§ SELECTION:
From Socialist Worker:
Whose responsibility?
Barack Obama's calls for Blacks to focus on "personal responsibility" ought to be the subject of a genuine debate, not a media-driven uproar about the caught-on-tape words of Rev. Jesse Jackson.
July 18, 2008
IN SEVERAL high-profile speeches, Barack Obama has gone out of his way to chastise Black fathers in particular and call for Black people in general to focus on personal responsibility.
Columnist: Brian JonesBrian Jones is a teacher, actor and activist in New York City, and a frequent contributor to the International Socialist Review. For years, he performed in Howard Zinn's play Marx in Soho, and he has lent his voice to readings and recordings of the book Voices of a People’s History of the United States.

§ DATA EXCERPTS:
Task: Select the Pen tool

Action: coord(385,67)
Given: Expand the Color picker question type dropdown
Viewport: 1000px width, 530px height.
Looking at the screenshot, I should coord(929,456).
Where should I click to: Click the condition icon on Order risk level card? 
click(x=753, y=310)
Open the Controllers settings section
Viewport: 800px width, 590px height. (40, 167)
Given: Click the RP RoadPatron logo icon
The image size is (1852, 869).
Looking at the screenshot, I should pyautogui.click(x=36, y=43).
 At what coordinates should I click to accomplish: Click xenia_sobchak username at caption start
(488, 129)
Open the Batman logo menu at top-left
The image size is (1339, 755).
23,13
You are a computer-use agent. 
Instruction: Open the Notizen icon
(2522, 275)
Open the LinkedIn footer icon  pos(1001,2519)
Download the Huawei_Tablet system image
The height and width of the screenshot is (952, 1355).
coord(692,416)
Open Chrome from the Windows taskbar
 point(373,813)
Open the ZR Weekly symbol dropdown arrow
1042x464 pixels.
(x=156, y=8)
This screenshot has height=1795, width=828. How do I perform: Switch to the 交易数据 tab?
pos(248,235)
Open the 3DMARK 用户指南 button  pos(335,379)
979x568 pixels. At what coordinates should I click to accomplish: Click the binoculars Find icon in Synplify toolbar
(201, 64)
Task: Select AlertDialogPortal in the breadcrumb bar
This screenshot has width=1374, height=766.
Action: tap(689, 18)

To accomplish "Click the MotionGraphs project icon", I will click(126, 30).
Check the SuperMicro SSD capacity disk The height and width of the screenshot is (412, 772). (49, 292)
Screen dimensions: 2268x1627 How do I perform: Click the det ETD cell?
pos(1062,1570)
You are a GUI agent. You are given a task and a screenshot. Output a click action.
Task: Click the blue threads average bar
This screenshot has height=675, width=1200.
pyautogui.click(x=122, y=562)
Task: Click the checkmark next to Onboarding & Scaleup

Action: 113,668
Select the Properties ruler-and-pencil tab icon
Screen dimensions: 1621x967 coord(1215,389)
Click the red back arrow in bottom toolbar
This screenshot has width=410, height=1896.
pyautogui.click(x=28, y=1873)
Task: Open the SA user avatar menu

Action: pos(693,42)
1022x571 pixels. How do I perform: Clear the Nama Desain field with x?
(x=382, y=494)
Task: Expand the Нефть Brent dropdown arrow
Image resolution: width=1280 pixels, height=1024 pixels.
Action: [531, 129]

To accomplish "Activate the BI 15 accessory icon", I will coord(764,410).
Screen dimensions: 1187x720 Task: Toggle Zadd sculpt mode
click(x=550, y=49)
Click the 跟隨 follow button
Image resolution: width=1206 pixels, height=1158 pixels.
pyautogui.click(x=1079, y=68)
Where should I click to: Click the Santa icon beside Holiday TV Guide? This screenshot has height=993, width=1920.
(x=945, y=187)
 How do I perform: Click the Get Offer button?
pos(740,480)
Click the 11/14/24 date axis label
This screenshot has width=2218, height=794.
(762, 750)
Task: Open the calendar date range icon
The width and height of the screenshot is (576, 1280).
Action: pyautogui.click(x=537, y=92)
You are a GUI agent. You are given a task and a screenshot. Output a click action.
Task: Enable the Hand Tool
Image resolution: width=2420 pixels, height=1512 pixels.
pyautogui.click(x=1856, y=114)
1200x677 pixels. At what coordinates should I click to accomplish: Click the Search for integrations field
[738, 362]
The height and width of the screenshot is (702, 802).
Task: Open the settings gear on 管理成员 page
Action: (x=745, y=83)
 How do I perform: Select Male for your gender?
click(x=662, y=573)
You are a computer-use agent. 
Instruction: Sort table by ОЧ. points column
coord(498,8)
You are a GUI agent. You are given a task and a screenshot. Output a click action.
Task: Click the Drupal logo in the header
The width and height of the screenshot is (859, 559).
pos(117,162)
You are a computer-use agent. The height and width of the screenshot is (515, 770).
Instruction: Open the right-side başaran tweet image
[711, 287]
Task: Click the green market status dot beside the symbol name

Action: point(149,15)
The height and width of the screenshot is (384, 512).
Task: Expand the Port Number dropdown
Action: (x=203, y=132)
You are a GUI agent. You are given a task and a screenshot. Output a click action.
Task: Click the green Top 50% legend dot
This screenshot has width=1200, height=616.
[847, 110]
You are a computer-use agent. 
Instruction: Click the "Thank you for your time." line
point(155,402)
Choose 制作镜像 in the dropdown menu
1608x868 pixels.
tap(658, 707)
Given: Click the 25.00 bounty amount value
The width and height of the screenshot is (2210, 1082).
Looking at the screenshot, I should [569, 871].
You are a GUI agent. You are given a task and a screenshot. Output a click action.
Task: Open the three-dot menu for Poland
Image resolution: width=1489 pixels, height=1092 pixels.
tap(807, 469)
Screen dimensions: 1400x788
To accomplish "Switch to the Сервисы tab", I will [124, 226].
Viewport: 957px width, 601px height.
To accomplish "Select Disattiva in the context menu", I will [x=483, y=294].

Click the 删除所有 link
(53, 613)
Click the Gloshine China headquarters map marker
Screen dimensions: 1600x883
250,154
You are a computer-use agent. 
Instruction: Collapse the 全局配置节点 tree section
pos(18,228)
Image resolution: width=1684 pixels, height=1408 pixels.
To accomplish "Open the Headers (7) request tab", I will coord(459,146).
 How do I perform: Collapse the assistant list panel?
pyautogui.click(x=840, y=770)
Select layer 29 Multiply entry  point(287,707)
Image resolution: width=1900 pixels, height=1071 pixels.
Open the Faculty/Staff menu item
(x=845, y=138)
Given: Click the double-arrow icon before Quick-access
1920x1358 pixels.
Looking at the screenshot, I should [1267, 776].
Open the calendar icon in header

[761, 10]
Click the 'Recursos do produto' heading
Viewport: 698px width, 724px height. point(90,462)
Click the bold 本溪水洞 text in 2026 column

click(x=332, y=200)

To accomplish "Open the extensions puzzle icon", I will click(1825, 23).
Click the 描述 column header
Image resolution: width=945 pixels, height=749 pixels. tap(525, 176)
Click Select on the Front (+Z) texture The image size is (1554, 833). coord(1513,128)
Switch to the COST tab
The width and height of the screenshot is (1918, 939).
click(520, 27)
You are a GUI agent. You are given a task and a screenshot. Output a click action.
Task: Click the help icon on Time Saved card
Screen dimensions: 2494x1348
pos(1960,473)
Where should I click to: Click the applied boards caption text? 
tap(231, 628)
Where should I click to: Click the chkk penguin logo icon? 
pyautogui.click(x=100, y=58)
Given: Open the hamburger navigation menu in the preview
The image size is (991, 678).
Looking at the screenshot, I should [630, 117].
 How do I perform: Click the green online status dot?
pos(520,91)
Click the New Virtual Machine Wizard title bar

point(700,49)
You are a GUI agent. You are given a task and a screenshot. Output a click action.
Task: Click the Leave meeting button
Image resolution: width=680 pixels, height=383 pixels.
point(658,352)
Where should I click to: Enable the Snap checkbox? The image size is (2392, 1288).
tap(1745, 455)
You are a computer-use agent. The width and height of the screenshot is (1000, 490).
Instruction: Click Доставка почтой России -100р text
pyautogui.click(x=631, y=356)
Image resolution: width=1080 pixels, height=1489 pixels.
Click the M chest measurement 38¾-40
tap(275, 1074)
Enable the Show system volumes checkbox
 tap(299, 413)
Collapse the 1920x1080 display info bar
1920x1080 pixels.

§ YOUR TASKS:
**a.** Translate this sentence from the Socialist Worker excerpt into Spanish: "IN SEVERAL high-profile speeches, Barack Obama has gone out of his way to chastise Black fathers in particular and call for Black people in general to focus on personal responsibility."
**b.** Do these statements agree with the Socialist Worker excerpt? For each, answer yes or no and quote the words that decide it.
(i) The piece is dated July 18, 2008.
(ii) Brian Jones is a teacher in Chicago.
(iii) Brian Jones wrote the play Marx in Soho.
**c.** According to the Socialist Worker excerpt, Brian Jones has lent his voice to readings and recordings of which book?
The records aren't needed for anything here.

§ ANSWERS:
**a.** En varios discursos de alto perfil, Barack Obama se ha esforzado especialmente en reprender a los padres negros en particular y en pedir a las personas negras en general que se centren en la responsabilidad personal.

**b.**
(i) Yes: "July 18, 2008"
(ii) No: "a teacher, actor and activist in New York City"
(iii) No: "he performed in Howard Zinn's play Marx in Soho"

**c.** Voices of a People’s History of the United States